_Dataset entries_
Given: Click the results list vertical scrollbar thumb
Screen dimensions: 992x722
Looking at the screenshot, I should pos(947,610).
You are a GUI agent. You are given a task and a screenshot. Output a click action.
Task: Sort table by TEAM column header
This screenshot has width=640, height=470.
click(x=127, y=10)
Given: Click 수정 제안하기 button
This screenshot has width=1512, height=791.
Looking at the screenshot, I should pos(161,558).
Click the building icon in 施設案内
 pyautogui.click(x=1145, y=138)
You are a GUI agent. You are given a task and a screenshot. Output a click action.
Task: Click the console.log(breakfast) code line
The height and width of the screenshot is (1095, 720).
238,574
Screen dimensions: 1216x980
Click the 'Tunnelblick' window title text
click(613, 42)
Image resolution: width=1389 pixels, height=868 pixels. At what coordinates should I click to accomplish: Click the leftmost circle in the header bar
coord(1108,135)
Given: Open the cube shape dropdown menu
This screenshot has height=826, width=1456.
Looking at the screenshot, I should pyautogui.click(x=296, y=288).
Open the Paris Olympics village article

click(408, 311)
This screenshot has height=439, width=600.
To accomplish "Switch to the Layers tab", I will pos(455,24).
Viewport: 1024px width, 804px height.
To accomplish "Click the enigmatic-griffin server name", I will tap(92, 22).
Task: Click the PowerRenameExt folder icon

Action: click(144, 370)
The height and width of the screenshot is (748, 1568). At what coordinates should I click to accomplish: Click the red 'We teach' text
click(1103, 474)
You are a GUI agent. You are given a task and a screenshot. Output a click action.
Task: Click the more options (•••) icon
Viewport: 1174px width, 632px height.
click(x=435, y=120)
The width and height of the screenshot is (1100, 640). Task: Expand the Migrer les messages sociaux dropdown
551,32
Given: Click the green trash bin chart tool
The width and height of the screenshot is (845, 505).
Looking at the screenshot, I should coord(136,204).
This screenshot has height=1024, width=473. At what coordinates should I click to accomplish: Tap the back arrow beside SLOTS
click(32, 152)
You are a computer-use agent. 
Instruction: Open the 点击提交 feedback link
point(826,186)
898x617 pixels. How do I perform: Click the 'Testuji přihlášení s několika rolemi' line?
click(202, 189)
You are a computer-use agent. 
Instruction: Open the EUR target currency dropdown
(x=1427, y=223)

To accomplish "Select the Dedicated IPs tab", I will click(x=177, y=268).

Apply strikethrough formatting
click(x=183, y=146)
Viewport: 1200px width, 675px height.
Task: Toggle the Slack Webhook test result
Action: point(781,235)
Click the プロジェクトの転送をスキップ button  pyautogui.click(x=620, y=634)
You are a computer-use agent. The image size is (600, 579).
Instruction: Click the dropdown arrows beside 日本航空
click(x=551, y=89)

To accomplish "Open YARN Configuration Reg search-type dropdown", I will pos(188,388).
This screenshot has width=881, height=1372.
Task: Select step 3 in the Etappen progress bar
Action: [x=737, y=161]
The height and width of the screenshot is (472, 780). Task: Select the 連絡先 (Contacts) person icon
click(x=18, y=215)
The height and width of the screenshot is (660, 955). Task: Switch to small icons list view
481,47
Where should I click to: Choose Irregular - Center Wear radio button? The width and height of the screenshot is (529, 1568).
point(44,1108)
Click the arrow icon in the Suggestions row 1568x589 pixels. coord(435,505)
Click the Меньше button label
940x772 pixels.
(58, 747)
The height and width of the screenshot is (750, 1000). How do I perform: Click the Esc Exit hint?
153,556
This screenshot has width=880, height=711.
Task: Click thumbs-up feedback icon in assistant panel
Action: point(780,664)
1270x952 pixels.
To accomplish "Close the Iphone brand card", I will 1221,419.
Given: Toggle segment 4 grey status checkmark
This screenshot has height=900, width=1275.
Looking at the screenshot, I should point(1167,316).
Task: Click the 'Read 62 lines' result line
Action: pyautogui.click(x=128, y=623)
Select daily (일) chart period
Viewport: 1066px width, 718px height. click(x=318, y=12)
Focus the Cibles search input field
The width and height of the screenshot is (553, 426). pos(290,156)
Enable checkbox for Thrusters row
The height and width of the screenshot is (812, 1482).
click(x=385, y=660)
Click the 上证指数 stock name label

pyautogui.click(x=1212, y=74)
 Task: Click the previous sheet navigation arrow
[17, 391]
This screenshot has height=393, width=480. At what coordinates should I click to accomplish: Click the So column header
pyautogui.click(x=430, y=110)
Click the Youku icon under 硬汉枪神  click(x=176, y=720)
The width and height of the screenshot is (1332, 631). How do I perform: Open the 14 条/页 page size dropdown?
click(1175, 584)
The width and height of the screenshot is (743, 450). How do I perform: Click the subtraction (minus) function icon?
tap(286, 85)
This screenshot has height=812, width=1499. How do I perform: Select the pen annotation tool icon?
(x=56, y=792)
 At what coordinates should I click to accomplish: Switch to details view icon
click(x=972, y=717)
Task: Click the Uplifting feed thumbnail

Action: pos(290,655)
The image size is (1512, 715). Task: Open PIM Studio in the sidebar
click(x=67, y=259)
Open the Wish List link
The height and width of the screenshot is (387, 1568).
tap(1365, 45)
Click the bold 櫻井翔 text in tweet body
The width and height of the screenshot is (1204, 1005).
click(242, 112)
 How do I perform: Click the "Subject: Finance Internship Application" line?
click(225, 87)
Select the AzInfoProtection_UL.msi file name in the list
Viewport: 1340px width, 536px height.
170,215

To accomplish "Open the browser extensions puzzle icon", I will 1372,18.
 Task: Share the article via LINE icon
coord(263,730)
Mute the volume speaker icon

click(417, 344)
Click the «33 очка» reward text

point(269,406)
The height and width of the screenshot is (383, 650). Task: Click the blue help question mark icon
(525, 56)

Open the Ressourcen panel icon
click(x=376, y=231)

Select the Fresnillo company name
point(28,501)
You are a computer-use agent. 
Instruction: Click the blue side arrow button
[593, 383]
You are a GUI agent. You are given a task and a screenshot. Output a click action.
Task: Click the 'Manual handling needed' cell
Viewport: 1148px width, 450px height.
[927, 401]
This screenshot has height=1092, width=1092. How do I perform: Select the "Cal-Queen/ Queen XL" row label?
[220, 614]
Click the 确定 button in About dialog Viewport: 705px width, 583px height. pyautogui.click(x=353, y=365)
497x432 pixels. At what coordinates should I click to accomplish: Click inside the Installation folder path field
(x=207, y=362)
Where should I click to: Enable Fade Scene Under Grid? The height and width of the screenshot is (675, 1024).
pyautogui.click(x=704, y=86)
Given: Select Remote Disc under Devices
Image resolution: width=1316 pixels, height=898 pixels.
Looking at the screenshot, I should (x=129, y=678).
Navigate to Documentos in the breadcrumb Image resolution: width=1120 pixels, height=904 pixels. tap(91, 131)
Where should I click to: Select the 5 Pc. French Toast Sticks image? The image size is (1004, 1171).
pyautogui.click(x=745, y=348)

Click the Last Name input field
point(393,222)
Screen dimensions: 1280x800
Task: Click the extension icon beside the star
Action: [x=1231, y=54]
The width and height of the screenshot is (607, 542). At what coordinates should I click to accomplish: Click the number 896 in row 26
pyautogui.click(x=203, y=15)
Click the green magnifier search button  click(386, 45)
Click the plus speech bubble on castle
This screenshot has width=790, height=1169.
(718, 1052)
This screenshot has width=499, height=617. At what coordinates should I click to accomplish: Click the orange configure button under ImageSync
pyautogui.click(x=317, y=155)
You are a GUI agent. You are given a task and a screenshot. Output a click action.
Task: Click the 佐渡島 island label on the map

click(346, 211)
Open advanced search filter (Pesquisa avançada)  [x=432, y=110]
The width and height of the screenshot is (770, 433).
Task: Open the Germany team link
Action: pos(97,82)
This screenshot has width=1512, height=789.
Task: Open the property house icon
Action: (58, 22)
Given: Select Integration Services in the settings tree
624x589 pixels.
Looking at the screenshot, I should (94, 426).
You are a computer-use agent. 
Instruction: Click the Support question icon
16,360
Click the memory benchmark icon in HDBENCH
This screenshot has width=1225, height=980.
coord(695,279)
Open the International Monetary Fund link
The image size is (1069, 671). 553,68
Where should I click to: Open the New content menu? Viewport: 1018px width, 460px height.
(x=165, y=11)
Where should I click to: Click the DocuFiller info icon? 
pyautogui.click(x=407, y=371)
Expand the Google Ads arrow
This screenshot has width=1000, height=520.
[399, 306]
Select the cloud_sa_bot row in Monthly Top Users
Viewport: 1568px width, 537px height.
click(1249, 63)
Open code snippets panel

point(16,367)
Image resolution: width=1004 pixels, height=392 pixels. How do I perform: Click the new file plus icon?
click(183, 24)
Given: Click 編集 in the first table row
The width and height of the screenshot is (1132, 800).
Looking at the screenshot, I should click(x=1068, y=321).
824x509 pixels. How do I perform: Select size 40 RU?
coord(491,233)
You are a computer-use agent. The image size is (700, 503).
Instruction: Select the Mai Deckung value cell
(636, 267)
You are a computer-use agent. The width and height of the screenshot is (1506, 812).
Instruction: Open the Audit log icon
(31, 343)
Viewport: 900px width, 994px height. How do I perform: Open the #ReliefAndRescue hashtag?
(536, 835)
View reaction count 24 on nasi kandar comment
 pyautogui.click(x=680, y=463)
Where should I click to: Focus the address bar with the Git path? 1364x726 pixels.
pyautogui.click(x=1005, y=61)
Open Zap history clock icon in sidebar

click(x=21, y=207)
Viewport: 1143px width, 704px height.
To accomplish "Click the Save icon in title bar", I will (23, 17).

_EXERCISE DIRECTIONS_
Give a single number: the count of lines above that include the word "green".

_RESPONSE BOX_
2